2. ATN Wildlife Computers tag data QC workflow

out <- atn_wc_qc(wd = "test",
                 datadir = "tagdata",
                 meta.file = file.path("metadata", "ATN Tag Deployment Metadata.csv"),
                 outdir = "wc/output",
                 proj = NULL,
                 model = "rw",
                 vmax = 3,
                 time.step = 6,
                 reroute = FALSE,
                 cut = FALSE,
                 QCmode = "dm",
                 output = TRUE,
                 collab.id = "...alphanumeric...",
                 wc.akey = "...alphanumeric...",
                 wc.skey = "...alphanumeric...")

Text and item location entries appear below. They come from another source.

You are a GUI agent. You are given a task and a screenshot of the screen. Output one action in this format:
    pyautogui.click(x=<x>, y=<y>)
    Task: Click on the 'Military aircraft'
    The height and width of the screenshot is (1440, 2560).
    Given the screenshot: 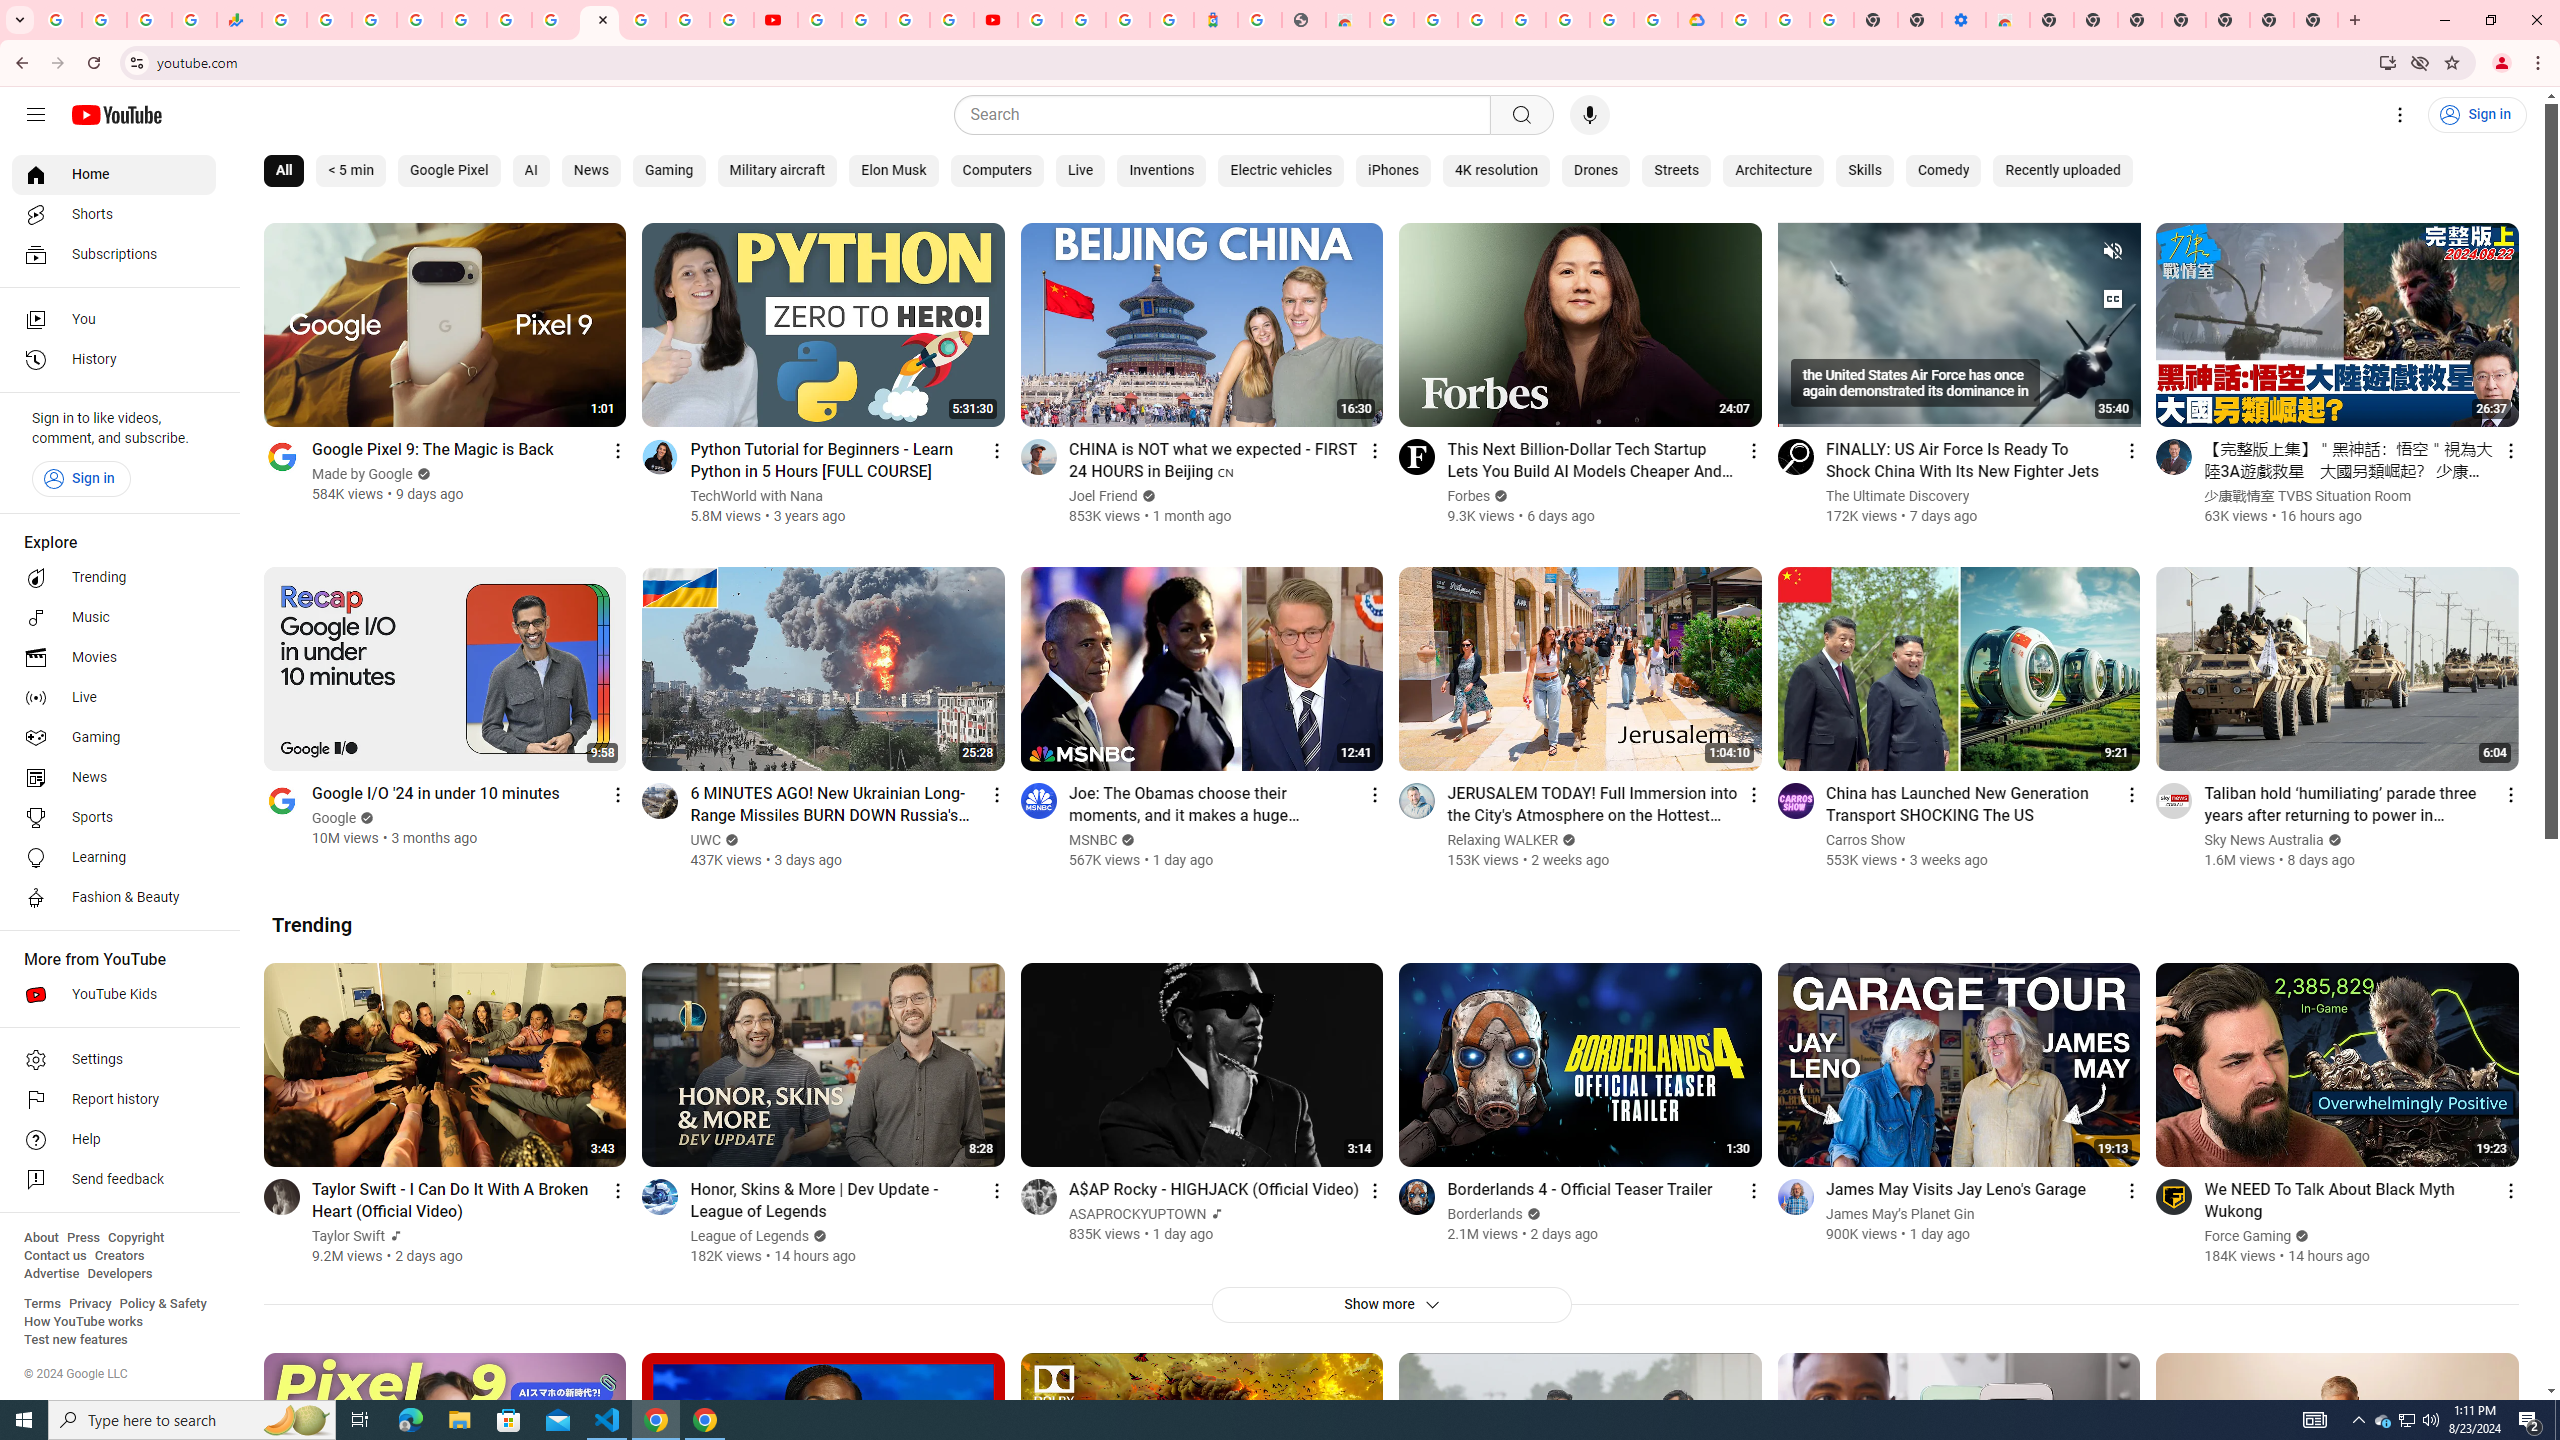 What is the action you would take?
    pyautogui.click(x=775, y=171)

The arguments are similar to atn_smru_qc(), with the addition of Wildlife Computers API identifiers: collab.id, wc.akey, and wc.skey. These may be used to download data directly from the Wildlife Computers Portal, in this case, data are written to tag-specific directories within the specified datadir directory. The collab.id argument specifies the Wildlife Computers collaborator ID, which is required if the user does not own or otherwise does not have direct access to the data. Note, that data-sharing collaborations must be set up in the Wildlife Computers Portal prior to using this tool. ArgosQC who are Wildlife Computers data owners may access their data from the Portal simply by providing the wc.akey and wc.skey arguments. The wc.akey specifies the Wildlife Computers Access Key that all Portal users must have to access the API. The Access key is used in tandem with the wc.skey, the Wildlife Computers Secret Key. No data downloads from the Wildlife Computers Portal are possible without these key pairs.

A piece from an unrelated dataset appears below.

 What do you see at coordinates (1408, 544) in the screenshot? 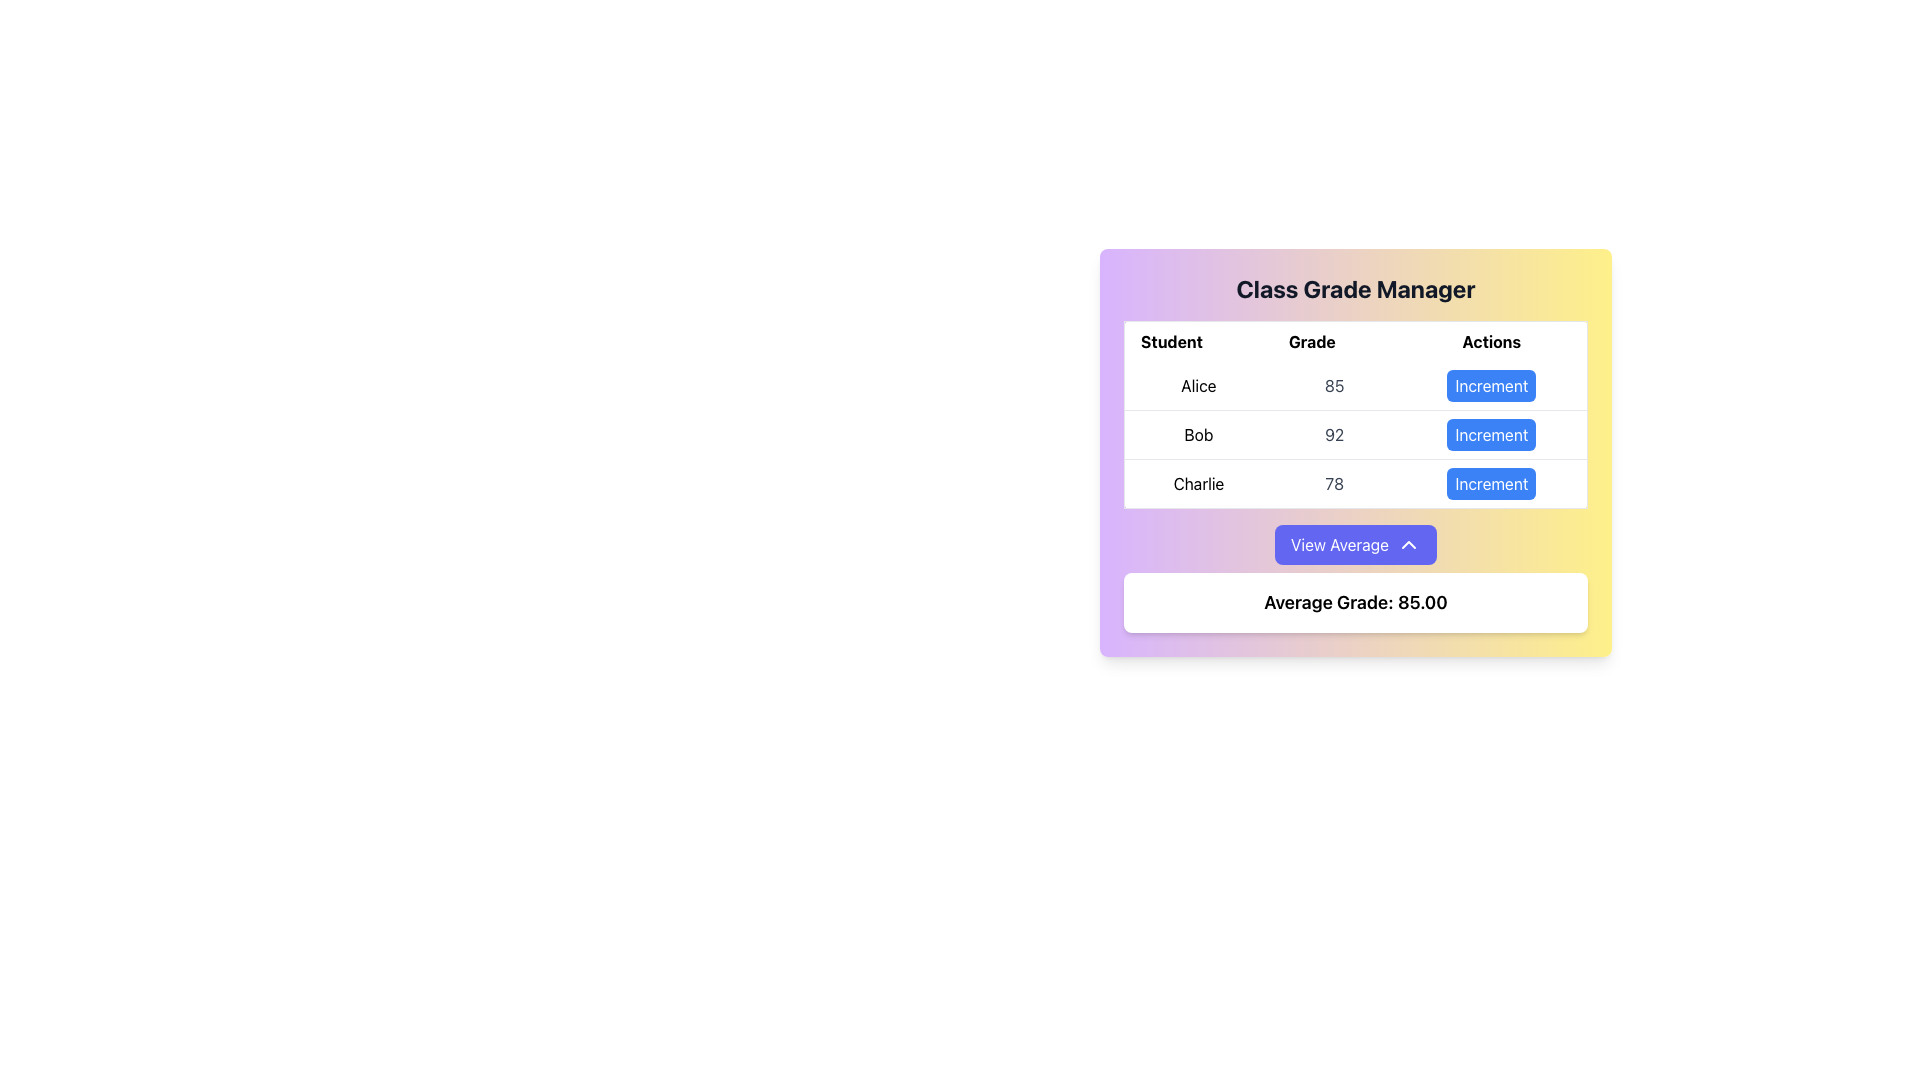
I see `the upward-pointing chevron icon located to the right of the 'View Average' button, which has a purple background and white text` at bounding box center [1408, 544].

Alternatively, atn_wc_qc() may be used with local copies of Wildlife Computers tag data, provided they are stored in tag-specific directories within the datadir directory.

Output .CSV files

The QC’s main outputs are the Wildlife Computers tag data files appended with the same QC’d location variables as the SMRU tag QC output files: ssm_lat, ssm_lon, ssm_x, ssm_y, ssm_x_se, ssm_y_se. The output .CSV files necessarily depend on the specific type of Wildlife Computers tag(s) that is/are being QC’d. Currently, the ArgosQC workflow accommodates SPOT, SPLASH and SCOUT tag data. Combined across these tag types, the following output .CSV files (per Wildlife Computers) are provided:

DSA
ECDHistos
FastGPS
Histos
Locations
MinMaxDepth
MixLayer
PDTs
SST

Where one of these files can have a data structure that differs between specific tag types, the file names are appended with the tag type. For example, ECDHistos file structure differ between SCOUT DSA and SCOUT TEMP 361A tags, so these file names appear as either ECDHistos_SCOUT_DSA or ECDHistos_SCOUT_TEMP_361A. Similar scenarios for other tag types/versions will be incorporated as required in future versions of ArgosQC.

As with the SMRU QC output files, each of the WC QC output file names are appended with the species’ AnimalAphiaID, the ATN ADRProjectID and the QCmode suffix - _nrt or _dm. The metadata structure and appended QC variables are the same as described for the SMRU QC workflow.